** EXERCISE GOAL **
Copies of all lines containing the string "page" are needed from the data below.

** SUPPLIED RECORDS **

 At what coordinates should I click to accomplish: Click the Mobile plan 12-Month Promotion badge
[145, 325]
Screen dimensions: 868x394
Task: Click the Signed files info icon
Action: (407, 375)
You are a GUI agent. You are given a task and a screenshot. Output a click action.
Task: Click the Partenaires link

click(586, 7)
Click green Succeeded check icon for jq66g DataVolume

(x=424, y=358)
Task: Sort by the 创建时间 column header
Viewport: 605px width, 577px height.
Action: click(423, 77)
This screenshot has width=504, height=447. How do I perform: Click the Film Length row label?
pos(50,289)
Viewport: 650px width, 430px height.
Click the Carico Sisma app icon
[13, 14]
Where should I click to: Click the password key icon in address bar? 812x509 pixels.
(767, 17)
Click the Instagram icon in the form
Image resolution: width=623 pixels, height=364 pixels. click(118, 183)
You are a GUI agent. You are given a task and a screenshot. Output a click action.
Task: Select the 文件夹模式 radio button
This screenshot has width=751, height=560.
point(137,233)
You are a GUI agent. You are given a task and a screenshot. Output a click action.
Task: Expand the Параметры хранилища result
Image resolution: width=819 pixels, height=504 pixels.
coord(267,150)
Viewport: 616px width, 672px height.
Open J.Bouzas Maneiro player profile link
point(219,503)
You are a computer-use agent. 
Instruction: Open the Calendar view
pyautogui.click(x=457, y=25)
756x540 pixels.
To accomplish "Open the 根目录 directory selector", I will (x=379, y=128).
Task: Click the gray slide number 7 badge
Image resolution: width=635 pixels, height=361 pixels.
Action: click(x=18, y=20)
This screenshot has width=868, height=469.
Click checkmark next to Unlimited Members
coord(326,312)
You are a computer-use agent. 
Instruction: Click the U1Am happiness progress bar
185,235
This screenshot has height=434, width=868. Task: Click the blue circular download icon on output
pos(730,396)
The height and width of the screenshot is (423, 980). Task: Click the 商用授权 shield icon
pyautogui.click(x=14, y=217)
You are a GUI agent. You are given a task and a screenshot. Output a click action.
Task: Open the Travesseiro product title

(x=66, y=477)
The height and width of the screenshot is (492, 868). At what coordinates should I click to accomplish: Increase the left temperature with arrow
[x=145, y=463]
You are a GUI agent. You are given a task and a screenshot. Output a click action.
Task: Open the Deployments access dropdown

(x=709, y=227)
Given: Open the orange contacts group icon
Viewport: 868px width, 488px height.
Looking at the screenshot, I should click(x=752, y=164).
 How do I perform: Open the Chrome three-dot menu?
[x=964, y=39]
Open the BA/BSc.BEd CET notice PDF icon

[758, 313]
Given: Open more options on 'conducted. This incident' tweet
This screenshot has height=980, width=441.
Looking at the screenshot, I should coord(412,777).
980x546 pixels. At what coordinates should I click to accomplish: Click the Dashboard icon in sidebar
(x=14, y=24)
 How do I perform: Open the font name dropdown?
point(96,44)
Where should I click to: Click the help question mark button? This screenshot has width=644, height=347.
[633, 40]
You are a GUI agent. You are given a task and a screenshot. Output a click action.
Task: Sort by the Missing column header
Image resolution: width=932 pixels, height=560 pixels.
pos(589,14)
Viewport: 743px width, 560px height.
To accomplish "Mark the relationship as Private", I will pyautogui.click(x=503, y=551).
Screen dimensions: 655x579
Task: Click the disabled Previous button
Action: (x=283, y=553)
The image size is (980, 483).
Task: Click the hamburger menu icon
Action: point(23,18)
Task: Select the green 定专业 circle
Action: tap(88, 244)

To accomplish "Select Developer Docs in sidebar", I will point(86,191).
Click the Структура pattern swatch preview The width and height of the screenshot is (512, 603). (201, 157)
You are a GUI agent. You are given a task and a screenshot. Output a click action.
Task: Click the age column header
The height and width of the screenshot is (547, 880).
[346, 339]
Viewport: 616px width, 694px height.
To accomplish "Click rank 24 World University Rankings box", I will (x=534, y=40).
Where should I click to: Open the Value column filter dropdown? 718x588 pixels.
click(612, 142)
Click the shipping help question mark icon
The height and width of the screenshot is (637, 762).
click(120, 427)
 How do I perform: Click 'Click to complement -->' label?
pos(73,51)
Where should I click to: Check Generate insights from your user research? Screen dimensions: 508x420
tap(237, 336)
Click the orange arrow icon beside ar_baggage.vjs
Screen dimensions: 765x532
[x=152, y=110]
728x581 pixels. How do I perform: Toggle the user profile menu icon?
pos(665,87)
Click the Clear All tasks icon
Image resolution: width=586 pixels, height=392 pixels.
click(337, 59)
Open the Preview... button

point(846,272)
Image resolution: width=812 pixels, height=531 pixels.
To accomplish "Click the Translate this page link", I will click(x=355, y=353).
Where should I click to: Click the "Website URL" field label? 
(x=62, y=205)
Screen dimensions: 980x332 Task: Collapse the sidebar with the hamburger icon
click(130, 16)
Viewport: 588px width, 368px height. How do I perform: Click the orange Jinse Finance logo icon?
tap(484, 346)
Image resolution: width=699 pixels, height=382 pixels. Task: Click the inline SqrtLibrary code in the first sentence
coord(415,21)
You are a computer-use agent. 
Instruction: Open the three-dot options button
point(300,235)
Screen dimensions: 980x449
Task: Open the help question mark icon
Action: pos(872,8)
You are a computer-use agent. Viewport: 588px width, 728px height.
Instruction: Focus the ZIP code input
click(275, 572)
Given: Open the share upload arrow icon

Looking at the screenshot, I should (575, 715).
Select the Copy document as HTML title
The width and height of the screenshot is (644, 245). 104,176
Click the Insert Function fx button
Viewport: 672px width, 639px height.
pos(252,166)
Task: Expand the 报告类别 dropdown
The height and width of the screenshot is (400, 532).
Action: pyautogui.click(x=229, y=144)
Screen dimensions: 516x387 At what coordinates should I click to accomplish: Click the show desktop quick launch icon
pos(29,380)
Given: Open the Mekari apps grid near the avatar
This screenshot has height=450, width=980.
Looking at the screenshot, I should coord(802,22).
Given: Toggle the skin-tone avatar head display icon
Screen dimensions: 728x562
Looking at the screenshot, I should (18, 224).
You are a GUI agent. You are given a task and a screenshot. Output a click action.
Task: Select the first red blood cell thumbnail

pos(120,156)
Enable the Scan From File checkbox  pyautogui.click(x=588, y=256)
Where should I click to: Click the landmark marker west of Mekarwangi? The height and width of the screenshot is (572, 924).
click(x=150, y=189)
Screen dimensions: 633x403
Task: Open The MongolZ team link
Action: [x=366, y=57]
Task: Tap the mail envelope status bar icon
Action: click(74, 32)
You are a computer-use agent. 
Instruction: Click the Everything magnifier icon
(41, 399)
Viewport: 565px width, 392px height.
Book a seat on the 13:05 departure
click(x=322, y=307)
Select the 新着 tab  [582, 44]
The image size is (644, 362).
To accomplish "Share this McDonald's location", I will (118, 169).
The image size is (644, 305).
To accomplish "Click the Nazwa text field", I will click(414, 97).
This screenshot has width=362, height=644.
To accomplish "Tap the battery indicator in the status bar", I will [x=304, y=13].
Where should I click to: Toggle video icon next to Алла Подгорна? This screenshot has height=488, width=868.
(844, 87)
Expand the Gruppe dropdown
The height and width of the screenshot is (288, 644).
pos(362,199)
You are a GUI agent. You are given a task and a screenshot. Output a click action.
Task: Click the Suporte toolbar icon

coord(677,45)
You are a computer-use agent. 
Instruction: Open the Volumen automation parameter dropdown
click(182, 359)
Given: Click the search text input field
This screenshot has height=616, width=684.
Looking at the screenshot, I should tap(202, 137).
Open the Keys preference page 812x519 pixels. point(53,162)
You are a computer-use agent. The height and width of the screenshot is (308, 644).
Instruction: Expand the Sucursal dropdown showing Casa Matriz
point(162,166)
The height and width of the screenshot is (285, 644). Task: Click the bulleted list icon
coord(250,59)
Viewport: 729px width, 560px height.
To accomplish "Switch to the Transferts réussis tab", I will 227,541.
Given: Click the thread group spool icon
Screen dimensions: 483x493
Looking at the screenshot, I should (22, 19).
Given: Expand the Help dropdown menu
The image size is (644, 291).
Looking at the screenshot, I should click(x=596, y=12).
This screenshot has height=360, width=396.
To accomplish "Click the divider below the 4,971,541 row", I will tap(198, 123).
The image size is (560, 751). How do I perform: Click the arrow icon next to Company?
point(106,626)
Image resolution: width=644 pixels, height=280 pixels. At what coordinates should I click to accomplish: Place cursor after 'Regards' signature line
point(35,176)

** SOLUTION FOR THIS EXERCISE **
To accomplish "Click the Translate this page link", I will click(x=355, y=353).
Open the Keys preference page 812x519 pixels. point(53,162)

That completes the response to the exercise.